§ Task: Rewrite the items below, replacing each occurrence of "How do I perform:" with "How can I perform:" and keeping everything else unchanged.

— start —

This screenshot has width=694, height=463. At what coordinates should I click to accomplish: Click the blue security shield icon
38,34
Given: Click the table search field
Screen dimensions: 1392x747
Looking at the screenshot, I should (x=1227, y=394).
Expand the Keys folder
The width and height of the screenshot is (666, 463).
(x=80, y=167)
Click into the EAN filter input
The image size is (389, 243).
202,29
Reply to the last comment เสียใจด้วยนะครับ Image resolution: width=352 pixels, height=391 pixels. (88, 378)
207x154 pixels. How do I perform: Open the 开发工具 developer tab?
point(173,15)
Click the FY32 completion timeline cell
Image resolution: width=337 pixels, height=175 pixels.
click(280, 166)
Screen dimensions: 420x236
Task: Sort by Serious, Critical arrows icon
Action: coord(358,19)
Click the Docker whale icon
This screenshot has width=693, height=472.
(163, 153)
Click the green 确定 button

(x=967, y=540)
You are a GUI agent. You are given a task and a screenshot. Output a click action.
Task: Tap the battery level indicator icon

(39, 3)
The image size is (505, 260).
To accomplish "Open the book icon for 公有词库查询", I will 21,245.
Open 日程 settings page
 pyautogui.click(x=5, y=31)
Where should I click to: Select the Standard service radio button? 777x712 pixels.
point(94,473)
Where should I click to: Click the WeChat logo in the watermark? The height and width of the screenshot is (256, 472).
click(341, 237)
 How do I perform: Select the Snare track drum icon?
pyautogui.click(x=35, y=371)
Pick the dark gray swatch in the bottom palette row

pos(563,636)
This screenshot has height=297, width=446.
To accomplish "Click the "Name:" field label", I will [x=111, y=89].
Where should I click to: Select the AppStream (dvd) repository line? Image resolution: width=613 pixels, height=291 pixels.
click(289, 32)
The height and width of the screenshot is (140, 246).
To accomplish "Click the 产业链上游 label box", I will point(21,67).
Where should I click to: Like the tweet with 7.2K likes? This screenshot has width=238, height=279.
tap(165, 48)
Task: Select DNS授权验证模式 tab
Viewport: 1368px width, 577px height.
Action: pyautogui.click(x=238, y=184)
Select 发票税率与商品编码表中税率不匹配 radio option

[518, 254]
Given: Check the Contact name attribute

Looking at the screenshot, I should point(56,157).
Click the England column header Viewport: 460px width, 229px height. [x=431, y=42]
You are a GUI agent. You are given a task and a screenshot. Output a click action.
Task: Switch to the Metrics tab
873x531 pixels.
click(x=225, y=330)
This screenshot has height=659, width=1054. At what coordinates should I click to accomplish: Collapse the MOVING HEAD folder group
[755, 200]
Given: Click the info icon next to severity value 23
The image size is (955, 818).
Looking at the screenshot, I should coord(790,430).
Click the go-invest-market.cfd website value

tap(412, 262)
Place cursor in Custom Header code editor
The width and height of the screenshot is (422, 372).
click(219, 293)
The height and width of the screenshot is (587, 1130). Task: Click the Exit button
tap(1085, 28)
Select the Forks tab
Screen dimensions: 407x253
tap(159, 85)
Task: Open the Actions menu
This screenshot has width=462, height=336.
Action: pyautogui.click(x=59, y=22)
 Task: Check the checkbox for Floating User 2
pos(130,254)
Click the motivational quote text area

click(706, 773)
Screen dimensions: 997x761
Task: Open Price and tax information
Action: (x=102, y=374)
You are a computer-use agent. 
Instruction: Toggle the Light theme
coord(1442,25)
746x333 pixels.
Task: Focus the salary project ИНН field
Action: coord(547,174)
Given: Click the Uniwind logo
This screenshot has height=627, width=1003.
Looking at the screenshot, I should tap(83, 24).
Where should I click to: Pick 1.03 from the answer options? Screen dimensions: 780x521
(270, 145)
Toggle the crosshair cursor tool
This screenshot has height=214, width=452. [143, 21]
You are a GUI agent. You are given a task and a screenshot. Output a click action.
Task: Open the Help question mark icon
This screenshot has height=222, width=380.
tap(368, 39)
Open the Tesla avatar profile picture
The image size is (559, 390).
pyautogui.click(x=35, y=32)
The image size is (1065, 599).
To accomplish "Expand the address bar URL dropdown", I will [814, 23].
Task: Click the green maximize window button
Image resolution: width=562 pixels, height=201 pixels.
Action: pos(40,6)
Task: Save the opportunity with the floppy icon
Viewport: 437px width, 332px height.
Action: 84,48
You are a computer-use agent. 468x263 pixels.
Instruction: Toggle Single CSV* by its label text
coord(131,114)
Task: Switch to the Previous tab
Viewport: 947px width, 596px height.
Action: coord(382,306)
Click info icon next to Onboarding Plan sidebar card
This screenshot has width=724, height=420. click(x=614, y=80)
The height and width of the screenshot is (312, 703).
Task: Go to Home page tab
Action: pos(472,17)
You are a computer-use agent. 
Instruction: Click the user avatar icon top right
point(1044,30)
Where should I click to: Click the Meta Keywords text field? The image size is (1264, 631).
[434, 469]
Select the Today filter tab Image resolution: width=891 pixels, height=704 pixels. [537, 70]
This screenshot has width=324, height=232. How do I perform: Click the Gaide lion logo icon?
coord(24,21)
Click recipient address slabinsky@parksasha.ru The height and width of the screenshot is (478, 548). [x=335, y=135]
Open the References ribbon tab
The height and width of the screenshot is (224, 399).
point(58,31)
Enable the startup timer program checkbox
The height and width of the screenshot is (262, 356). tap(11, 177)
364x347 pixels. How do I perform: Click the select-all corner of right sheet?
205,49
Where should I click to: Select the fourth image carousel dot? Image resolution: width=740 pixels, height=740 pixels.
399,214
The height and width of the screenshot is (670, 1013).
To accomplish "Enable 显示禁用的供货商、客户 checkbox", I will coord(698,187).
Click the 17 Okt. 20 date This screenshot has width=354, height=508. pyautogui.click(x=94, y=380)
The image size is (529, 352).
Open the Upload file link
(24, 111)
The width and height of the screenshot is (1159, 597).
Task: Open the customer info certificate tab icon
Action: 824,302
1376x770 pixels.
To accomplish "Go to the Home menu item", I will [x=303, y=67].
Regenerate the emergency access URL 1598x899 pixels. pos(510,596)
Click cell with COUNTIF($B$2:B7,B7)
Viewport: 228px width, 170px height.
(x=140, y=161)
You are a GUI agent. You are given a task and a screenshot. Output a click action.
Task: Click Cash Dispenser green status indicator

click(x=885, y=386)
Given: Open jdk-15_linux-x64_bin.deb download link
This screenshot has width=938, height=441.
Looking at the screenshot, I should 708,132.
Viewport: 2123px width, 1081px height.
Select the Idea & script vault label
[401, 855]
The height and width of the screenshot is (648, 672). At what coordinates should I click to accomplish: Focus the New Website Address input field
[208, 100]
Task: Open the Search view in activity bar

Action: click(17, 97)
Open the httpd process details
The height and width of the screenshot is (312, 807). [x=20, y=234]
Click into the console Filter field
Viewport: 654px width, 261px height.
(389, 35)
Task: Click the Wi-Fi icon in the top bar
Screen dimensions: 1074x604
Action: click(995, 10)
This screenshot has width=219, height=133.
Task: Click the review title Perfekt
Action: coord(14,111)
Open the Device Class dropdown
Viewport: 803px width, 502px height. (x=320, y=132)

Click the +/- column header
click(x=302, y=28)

— end —

§ Answer to the task:
This screenshot has width=694, height=463. At what coordinates should I click to accomplish: Click the blue security shield icon
38,34
Given: Click the table search field
Screen dimensions: 1392x747
Looking at the screenshot, I should (x=1227, y=394).
Expand the Keys folder
The width and height of the screenshot is (666, 463).
(x=80, y=167)
Click into the EAN filter input
The image size is (389, 243).
202,29
Reply to the last comment เสียใจด้วยนะครับ Image resolution: width=352 pixels, height=391 pixels. (88, 378)
207x154 pixels. How can I perform: Open the 开发工具 developer tab?
point(173,15)
Click the FY32 completion timeline cell
Image resolution: width=337 pixels, height=175 pixels.
click(280, 166)
Screen dimensions: 420x236
Task: Sort by Serious, Critical arrows icon
Action: coord(358,19)
Click the Docker whale icon
This screenshot has width=693, height=472.
(163, 153)
Click the green 确定 button

(x=967, y=540)
You are a GUI agent. You are given a task and a screenshot. Output a click action.
Task: Tap the battery level indicator icon

(39, 3)
The image size is (505, 260).
To accomplish "Open the book icon for 公有词库查询", I will 21,245.
Open 日程 settings page
 pyautogui.click(x=5, y=31)
Where should I click to: Select the Standard service radio button? 777x712 pixels.
point(94,473)
Where should I click to: Click the WeChat logo in the watermark? The height and width of the screenshot is (256, 472).
click(341, 237)
 How can I perform: Select the Snare track drum icon?
pyautogui.click(x=35, y=371)
Pick the dark gray swatch in the bottom palette row

pos(563,636)
This screenshot has height=297, width=446.
To accomplish "Click the "Name:" field label", I will [x=111, y=89].
Where should I click to: Select the AppStream (dvd) repository line? Image resolution: width=613 pixels, height=291 pixels.
click(289, 32)
The height and width of the screenshot is (140, 246).
To accomplish "Click the 产业链上游 label box", I will point(21,67).
Where should I click to: Like the tweet with 7.2K likes? This screenshot has width=238, height=279.
tap(165, 48)
Task: Select DNS授权验证模式 tab
Viewport: 1368px width, 577px height.
Action: pyautogui.click(x=238, y=184)
Select 发票税率与商品编码表中税率不匹配 radio option

[518, 254]
Given: Check the Contact name attribute

Looking at the screenshot, I should point(56,157).
Click the England column header Viewport: 460px width, 229px height. [x=431, y=42]
You are a GUI agent. You are given a task and a screenshot. Output a click action.
Task: Switch to the Metrics tab
873x531 pixels.
click(x=225, y=330)
This screenshot has height=659, width=1054. At what coordinates should I click to accomplish: Collapse the MOVING HEAD folder group
[755, 200]
Given: Click the info icon next to severity value 23
The image size is (955, 818).
Looking at the screenshot, I should coord(790,430).
Click the go-invest-market.cfd website value

tap(412, 262)
Place cursor in Custom Header code editor
The width and height of the screenshot is (422, 372).
click(219, 293)
The height and width of the screenshot is (587, 1130). Task: Click the Exit button
tap(1085, 28)
Select the Forks tab
Screen dimensions: 407x253
tap(159, 85)
Task: Open the Actions menu
This screenshot has width=462, height=336.
Action: pyautogui.click(x=59, y=22)
 Task: Check the checkbox for Floating User 2
pos(130,254)
Click the motivational quote text area

click(706, 773)
Screen dimensions: 997x761
Task: Open Price and tax information
Action: (x=102, y=374)
You are a computer-use agent. 
Instruction: Toggle the Light theme
coord(1442,25)
746x333 pixels.
Task: Focus the salary project ИНН field
Action: coord(547,174)
Given: Click the Uniwind logo
This screenshot has height=627, width=1003.
Looking at the screenshot, I should tap(83, 24).
Where should I click to: Pick 1.03 from the answer options? Screen dimensions: 780x521
(270, 145)
Toggle the crosshair cursor tool
This screenshot has height=214, width=452. [143, 21]
You are a GUI agent. You are given a task and a screenshot. Output a click action.
Task: Open the Help question mark icon
This screenshot has height=222, width=380.
tap(368, 39)
Open the Tesla avatar profile picture
The image size is (559, 390).
pyautogui.click(x=35, y=32)
The image size is (1065, 599).
To accomplish "Expand the address bar URL dropdown", I will [814, 23].
Task: Click the green maximize window button
Image resolution: width=562 pixels, height=201 pixels.
Action: pos(40,6)
Task: Save the opportunity with the floppy icon
Viewport: 437px width, 332px height.
Action: 84,48
You are a computer-use agent. 468x263 pixels.
Instruction: Toggle Single CSV* by its label text
coord(131,114)
Task: Switch to the Previous tab
Viewport: 947px width, 596px height.
Action: coord(382,306)
Click info icon next to Onboarding Plan sidebar card
This screenshot has width=724, height=420. click(x=614, y=80)
The height and width of the screenshot is (312, 703).
Task: Go to Home page tab
Action: pos(472,17)
You are a computer-use agent. 
Instruction: Click the user avatar icon top right
point(1044,30)
Where should I click to: Click the Meta Keywords text field? The image size is (1264, 631).
[434, 469]
Select the Today filter tab Image resolution: width=891 pixels, height=704 pixels. [537, 70]
This screenshot has width=324, height=232. How can I perform: Click the Gaide lion logo icon?
coord(24,21)
Click recipient address slabinsky@parksasha.ru The height and width of the screenshot is (478, 548). [x=335, y=135]
Open the References ribbon tab
The height and width of the screenshot is (224, 399).
point(58,31)
Enable the startup timer program checkbox
The height and width of the screenshot is (262, 356). tap(11, 177)
364x347 pixels. How can I perform: Click the select-all corner of right sheet?
205,49
Where should I click to: Select the fourth image carousel dot? Image resolution: width=740 pixels, height=740 pixels.
399,214
The height and width of the screenshot is (670, 1013).
To accomplish "Enable 显示禁用的供货商、客户 checkbox", I will coord(698,187).
Click the 17 Okt. 20 date This screenshot has width=354, height=508. pyautogui.click(x=94, y=380)
The image size is (529, 352).
Open the Upload file link
(24, 111)
The width and height of the screenshot is (1159, 597).
Task: Open the customer info certificate tab icon
Action: 824,302
1376x770 pixels.
To accomplish "Go to the Home menu item", I will [x=303, y=67].
Regenerate the emergency access URL 1598x899 pixels. pos(510,596)
Click cell with COUNTIF($B$2:B7,B7)
Viewport: 228px width, 170px height.
(x=140, y=161)
You are a GUI agent. You are given a task and a screenshot. Output a click action.
Task: Click Cash Dispenser green status indicator

click(x=885, y=386)
Given: Open jdk-15_linux-x64_bin.deb download link
This screenshot has width=938, height=441.
Looking at the screenshot, I should 708,132.
Viewport: 2123px width, 1081px height.
Select the Idea & script vault label
[401, 855]
The height and width of the screenshot is (648, 672). At what coordinates should I click to accomplish: Focus the New Website Address input field
[208, 100]
Task: Open the Search view in activity bar

Action: click(17, 97)
Open the httpd process details
The height and width of the screenshot is (312, 807). [x=20, y=234]
Click into the console Filter field
Viewport: 654px width, 261px height.
(389, 35)
Task: Click the Wi-Fi icon in the top bar
Screen dimensions: 1074x604
Action: click(995, 10)
This screenshot has width=219, height=133.
Task: Click the review title Perfekt
Action: coord(14,111)
Open the Device Class dropdown
Viewport: 803px width, 502px height. (x=320, y=132)

Click the +/- column header
click(x=302, y=28)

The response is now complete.